Sezai Sarıoğlu
Diyojen, bir söylentiye göre kalp para bastırdığı
için sürgüne gönderilen bir sarrafın oğlu idi.
Eflatun onun için ‘Çılgın Sokrates’ bile demişti.
Her mevsimde yalınayak dolaşır, harmanisine
sarınıp tapınak kapılarında yatar ve bir fıçıda
otururdu. Ansiklopediler böyle yazıyor
Diyojen’i. Söylencelerin vebali tarih yazıcılarının
boynuna. Büyük İskender, Korinthos’ta
kendisine, “bir dileğin var mı?” diye sorunca,
“var, gölge etme başka ihsan istemem” demişti
Diyojen. Öte yandan Diyojen, sıradan insanları o
kadar küçümserdi ki, bir gün öğle vakti elinde
fener, “bir adam arıyorum” diye söylenerek
Atina sokaklarında dolaşmaya çıkmıştı. Çılgın
Diyojen’in serüvenleri bu kadarla sınırlı değil.

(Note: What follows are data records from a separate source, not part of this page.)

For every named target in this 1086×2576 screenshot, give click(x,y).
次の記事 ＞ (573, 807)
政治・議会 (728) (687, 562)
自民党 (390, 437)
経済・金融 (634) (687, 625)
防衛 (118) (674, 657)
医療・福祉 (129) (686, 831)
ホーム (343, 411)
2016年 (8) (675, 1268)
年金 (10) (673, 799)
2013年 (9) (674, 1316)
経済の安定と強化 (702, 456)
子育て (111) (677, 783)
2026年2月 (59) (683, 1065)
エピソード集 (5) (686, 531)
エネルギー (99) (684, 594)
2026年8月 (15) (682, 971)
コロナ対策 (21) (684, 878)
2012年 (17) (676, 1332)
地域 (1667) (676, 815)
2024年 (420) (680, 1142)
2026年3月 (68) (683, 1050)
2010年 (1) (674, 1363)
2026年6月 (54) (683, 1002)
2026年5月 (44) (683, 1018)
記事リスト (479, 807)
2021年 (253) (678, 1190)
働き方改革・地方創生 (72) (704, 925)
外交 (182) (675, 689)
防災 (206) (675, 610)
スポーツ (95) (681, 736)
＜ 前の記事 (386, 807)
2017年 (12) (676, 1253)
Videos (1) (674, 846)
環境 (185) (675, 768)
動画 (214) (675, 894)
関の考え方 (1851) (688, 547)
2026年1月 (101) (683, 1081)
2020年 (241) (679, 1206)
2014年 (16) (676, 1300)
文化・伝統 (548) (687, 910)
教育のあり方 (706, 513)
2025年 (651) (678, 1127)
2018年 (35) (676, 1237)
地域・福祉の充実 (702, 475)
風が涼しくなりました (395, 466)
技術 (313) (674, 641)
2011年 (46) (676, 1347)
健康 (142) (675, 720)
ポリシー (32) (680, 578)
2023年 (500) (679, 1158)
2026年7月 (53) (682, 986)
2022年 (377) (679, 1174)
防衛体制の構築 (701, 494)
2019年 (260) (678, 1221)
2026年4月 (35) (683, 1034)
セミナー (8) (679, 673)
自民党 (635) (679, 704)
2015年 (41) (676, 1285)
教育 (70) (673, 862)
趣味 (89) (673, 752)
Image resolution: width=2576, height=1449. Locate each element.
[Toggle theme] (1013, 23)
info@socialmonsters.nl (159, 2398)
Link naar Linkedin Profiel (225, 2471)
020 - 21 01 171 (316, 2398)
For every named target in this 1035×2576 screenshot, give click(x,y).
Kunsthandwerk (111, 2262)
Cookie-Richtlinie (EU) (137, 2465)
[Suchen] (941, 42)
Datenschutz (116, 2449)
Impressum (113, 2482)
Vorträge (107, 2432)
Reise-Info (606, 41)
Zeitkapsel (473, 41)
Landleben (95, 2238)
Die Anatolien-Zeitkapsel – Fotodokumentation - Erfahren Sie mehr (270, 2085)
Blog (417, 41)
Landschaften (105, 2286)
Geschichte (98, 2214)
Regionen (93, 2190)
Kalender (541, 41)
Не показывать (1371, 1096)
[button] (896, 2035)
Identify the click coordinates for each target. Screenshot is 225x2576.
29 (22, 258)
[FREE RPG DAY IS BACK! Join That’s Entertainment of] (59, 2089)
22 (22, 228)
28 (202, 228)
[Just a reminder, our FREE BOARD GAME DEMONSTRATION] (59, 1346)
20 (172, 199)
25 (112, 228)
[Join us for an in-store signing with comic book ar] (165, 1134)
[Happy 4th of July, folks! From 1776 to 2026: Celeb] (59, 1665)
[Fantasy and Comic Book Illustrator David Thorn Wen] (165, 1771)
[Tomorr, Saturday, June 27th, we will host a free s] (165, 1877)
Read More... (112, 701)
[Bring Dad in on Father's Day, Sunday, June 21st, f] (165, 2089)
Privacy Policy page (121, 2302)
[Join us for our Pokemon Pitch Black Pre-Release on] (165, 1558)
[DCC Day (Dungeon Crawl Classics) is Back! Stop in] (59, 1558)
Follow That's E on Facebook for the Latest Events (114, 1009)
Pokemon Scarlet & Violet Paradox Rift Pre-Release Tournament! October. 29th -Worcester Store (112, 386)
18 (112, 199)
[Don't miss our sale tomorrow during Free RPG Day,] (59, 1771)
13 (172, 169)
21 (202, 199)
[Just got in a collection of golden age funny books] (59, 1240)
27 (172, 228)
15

Muhalifliği kendinden menkul, antik bir marjinal
olarak o, pek bilinmeyen başka tuhaflıklar da
yaptı. Kanımca, marjinallik ve muhaliflik dışında
Diyojen’in en temel özelliği, hareketi
yadsımasıydı. Bir gün, hareketi inkar eden
Elealı Zenon’un dersinde, cevap olarak
yürümüştü. Bir sabah dünyada, ülkede ve
Sinop’ta olanlardan sonra iyice taş kesmiş
Diyojen ile konuşmak üzere mekanına
gittim. Kentin dışında, zeytin ağaçları içinde bilge
haliyle karşıladı beni. Kulağıma eğildi ve bu
kente bir avare yeter dedi. Zeytin ağaçları içinde
insansızlaşmış bir taş değildi Diyojen. Denizin
yamacında, taş içre sıcacık bir insandı. Feneriyle
birilerini işaret ederek onların insan olmaya vakti
yoktur diyordu yağmurun kulağına.
Birkaç gün önce yine, fotoğraf haliyle
konuğumdu Diyojen. Taşolasıca İnter Star
kabataş ve yontmataş devri haberlerini geçiyordu.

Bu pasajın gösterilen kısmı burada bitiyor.